## Your goal
Only the lines from the one with "Click the OK button" through the last belong in the output; print them exactly as given below.

(Saved entries)
↓

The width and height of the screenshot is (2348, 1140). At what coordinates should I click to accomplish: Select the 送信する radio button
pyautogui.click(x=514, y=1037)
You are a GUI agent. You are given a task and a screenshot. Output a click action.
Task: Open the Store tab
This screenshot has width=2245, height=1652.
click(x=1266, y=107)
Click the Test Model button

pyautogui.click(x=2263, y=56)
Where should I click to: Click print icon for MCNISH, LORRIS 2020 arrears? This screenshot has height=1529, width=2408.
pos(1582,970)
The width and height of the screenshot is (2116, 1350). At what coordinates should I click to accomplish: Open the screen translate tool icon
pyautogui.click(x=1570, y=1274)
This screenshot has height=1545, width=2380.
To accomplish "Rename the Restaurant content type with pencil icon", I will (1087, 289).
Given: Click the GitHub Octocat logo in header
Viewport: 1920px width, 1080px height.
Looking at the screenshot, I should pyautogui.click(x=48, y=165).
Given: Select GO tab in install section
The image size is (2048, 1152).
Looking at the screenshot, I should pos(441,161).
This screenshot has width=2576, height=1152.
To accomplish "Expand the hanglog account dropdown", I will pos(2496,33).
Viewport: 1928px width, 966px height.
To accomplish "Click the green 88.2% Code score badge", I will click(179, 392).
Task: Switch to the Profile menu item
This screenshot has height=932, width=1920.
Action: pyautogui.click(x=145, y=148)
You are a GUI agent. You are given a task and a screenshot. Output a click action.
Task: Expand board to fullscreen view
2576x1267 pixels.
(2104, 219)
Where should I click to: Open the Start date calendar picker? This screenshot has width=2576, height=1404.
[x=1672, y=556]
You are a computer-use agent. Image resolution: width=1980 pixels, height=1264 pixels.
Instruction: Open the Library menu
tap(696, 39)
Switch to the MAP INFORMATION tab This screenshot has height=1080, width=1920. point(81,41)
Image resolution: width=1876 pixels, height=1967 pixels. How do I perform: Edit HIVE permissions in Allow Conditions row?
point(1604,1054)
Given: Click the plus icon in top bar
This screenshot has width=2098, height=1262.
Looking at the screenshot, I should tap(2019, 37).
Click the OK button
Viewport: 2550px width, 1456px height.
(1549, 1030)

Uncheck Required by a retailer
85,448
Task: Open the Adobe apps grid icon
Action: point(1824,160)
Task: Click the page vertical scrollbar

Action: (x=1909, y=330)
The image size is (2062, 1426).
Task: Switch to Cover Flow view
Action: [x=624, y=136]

↑

## Written reply
Click the OK button
Viewport: 2550px width, 1456px height.
(1549, 1030)

Uncheck Required by a retailer
85,448
Task: Open the Adobe apps grid icon
Action: point(1824,160)
Task: Click the page vertical scrollbar

Action: (x=1909, y=330)
The image size is (2062, 1426).
Task: Switch to Cover Flow view
Action: [x=624, y=136]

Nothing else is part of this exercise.